Tilt Series of a Mitochondrion

The first step is to collect a tilt series from a semi-thick section.

Click on the image below to download a Quicktime movie of the tilt series.

The tilt series shows the three-dimensional structure viewed from many different angles in projection onto two-dimensional images; this is the information that it needed to calculate its structure in three-dimensions.

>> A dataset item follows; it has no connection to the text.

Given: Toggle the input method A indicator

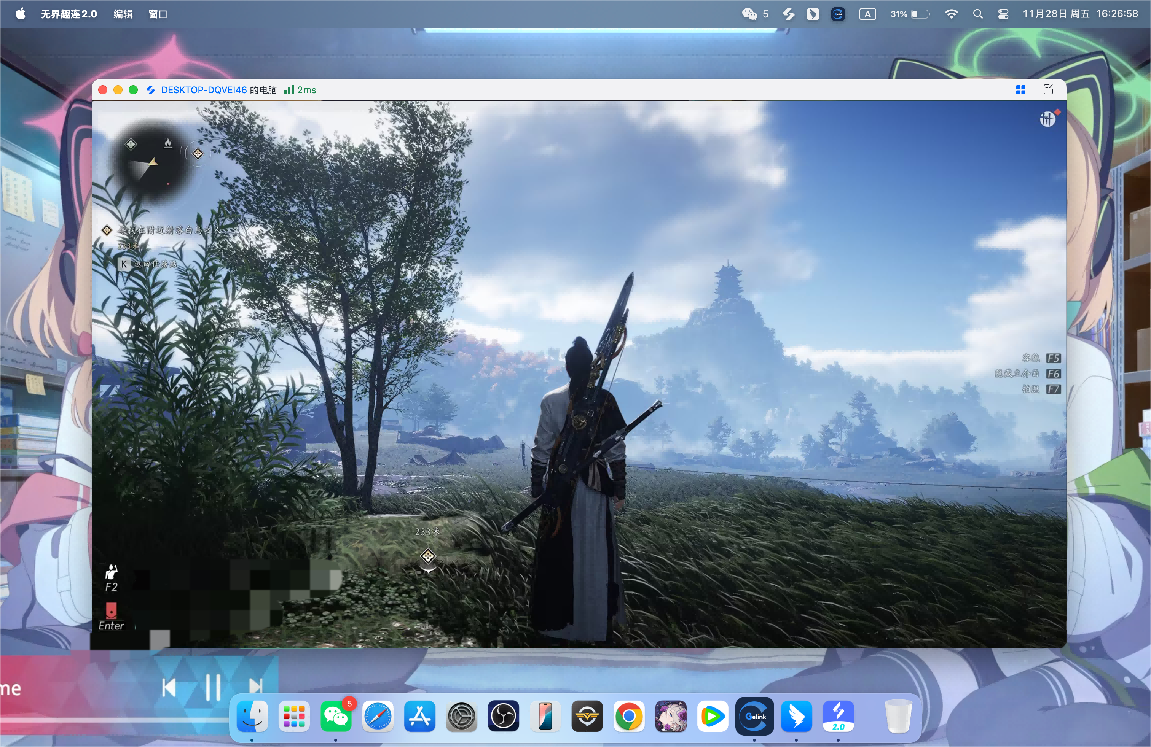Looking at the screenshot, I should click(868, 14).
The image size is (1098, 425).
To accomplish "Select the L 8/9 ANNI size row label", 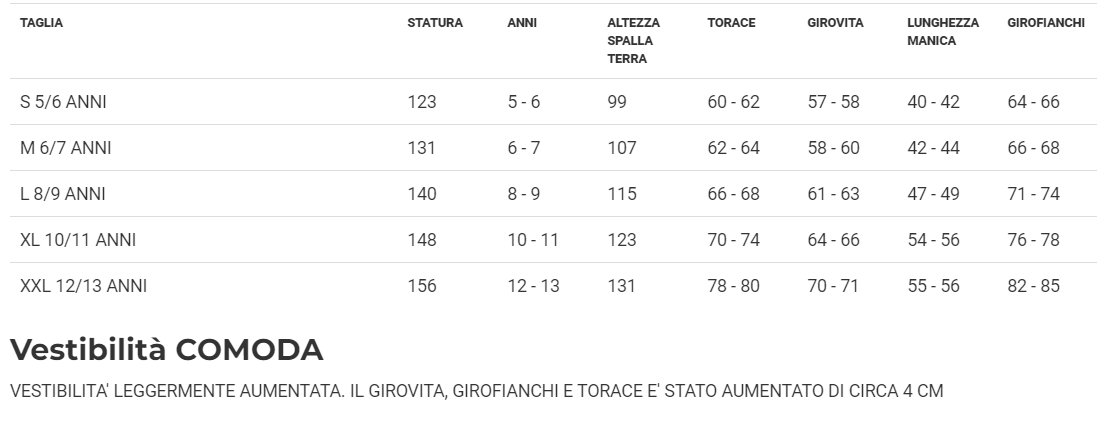I will pyautogui.click(x=63, y=194).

The three-dimensional structure or "Tomogram" can be calculated from these images.


Electron Tomogram of a Mitochondrion

A tomogram is a thee-dimensional picture.
The movie shows sections of the tomogram one right after the other

Click on the image below to download the Quicktime Movie.

This is a three-dimensional reconstruction of a dendritic mitochondrion from chick cerebellum reconstructed tomographically from a tilt series of a 0.5 micron section. This Quicktime Movie steps through every fourth section of the three dimensional tomogram.


Segmenting the Tomogram

This image is not linked to a Quicktime Movie

In order to create a three-dimensional model, the individual sections of the tomogram are segmented by separately tracing different membrane components; in this case the outer membrane is traced in dark blue, the inner boundary membrane in light blue, and the cristae membrane in yellow. Note, however, the cristae membrane and the inner boundary membrane are one continuous surface. The tracings from all sections are modeled as three-dimensional surfaces and displayed as a three-dimensional model by the program Synu developed at the National Center for Microscopy and Imaging Research at UCSD.


Three-Dimensional Model of a Fully Segmented Mitochondrion

Click on the image below to view a Quicktime movie of the fully segmented mitochondrial membranes rotating 360 degrees.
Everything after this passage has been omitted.